■ BRIEF:
Please count how many lines of the listing below contain the string "coordinates", with case counting, and give only that number.

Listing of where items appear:
**********

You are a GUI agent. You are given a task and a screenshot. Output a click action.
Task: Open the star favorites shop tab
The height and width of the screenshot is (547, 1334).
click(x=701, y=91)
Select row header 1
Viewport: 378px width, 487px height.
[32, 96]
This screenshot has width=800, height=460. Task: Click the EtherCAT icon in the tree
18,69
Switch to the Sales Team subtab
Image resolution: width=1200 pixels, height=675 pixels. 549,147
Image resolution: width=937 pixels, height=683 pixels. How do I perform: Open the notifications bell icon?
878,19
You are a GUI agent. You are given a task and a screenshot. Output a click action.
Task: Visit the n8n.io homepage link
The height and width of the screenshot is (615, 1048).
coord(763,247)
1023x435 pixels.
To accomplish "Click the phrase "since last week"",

**********

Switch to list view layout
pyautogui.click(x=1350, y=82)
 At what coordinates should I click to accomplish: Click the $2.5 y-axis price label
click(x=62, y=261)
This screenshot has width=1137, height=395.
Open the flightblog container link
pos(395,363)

**********

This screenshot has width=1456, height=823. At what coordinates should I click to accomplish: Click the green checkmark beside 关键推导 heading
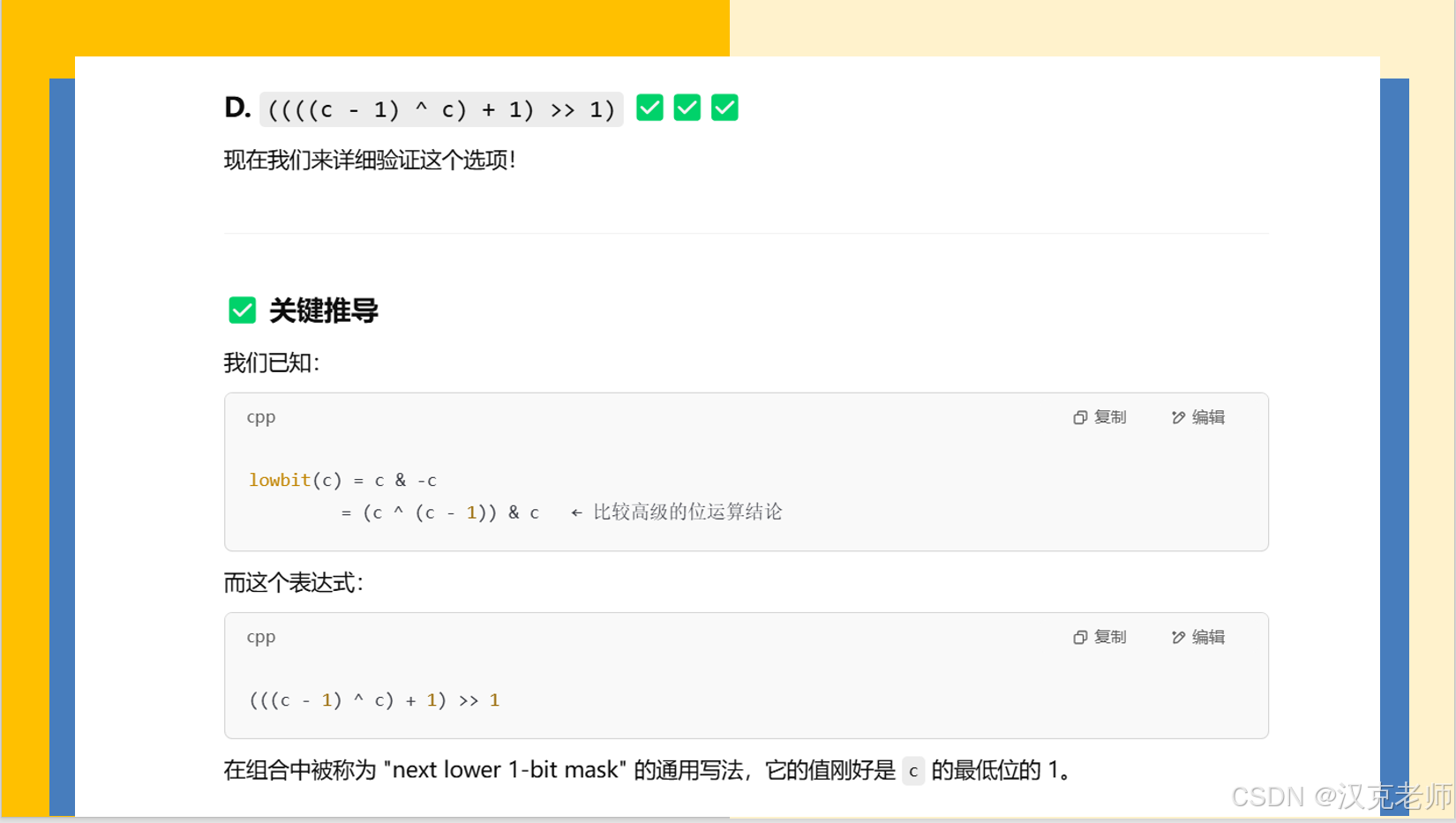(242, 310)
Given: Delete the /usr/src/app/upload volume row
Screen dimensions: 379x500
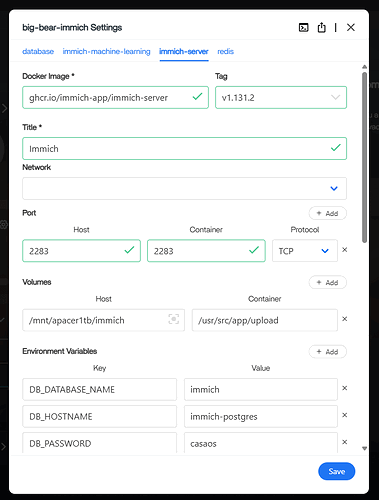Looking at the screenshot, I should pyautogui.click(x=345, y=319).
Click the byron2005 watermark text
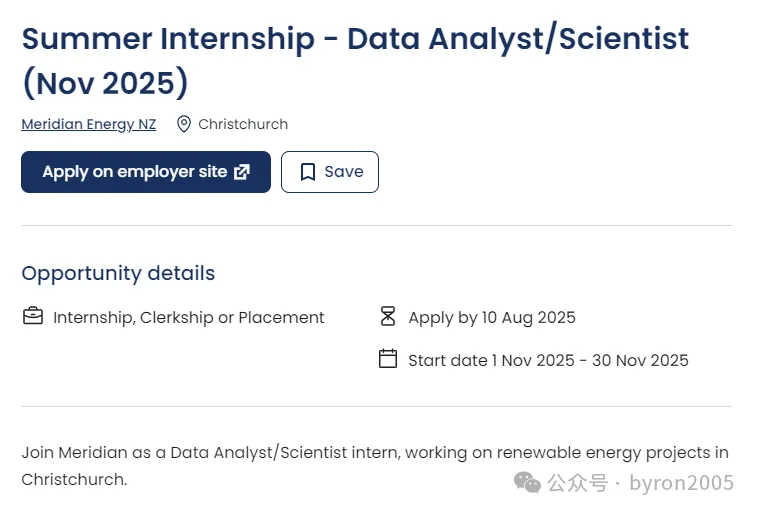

**********

■ SOLUTION TO THIS PROBLEM:
2